WHAT IS EXPECTED =
Line tally for "computer": state how many lines of the entries include it, with no other text.

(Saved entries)
━━━

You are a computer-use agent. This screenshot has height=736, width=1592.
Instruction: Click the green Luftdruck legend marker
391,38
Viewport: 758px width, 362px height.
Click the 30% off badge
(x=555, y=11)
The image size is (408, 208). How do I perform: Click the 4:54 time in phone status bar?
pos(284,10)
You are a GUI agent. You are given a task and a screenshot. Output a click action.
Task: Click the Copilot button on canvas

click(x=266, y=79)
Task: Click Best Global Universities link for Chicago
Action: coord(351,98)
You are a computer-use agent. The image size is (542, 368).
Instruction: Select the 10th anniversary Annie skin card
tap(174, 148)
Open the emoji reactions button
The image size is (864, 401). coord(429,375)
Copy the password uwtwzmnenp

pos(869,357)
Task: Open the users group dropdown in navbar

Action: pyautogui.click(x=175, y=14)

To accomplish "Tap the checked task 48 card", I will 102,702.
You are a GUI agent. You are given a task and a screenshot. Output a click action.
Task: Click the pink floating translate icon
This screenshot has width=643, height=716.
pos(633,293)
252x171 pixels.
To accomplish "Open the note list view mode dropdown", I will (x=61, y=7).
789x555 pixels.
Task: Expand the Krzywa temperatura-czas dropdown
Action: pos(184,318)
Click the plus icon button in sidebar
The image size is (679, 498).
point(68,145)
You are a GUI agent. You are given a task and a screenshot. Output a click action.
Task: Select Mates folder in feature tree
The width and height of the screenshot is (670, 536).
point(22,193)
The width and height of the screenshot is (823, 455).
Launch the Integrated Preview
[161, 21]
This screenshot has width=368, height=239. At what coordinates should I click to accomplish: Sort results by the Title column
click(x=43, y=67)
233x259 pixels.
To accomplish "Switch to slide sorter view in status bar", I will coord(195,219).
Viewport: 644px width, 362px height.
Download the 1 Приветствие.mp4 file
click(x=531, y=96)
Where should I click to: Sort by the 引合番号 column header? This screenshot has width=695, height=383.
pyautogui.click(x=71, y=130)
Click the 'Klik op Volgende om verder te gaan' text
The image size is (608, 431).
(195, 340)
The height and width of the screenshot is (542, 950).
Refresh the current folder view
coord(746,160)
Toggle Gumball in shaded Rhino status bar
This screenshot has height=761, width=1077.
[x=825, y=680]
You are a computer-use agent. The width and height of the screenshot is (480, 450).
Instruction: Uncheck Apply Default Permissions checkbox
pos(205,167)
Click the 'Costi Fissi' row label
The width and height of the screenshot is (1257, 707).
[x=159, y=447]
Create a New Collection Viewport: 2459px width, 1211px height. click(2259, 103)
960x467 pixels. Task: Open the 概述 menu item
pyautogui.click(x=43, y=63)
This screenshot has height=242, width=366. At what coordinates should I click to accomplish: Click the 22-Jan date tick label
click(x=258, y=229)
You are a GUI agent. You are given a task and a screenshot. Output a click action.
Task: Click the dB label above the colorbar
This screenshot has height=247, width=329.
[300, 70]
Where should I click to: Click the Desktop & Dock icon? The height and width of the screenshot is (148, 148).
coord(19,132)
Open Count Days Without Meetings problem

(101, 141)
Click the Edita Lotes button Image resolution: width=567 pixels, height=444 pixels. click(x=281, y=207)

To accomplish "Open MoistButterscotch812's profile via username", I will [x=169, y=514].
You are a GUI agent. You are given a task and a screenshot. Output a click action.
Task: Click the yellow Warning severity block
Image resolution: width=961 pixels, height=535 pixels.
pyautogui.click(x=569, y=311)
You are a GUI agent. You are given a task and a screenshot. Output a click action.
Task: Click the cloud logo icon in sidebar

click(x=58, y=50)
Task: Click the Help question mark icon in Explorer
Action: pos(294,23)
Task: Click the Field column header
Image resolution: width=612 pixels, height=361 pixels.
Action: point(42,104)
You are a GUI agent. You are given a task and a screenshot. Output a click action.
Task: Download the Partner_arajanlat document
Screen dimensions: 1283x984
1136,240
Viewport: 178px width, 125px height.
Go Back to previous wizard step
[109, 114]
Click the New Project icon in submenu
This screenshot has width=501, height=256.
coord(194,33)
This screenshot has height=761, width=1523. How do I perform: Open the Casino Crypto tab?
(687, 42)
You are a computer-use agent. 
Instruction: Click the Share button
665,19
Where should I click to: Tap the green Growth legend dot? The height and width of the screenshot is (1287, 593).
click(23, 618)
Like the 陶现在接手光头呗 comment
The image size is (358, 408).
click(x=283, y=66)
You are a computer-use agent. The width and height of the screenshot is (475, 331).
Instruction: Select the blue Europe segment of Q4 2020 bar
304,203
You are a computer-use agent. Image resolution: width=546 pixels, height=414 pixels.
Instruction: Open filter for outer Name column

━━━

RESULT OF THE EXERCISE =
6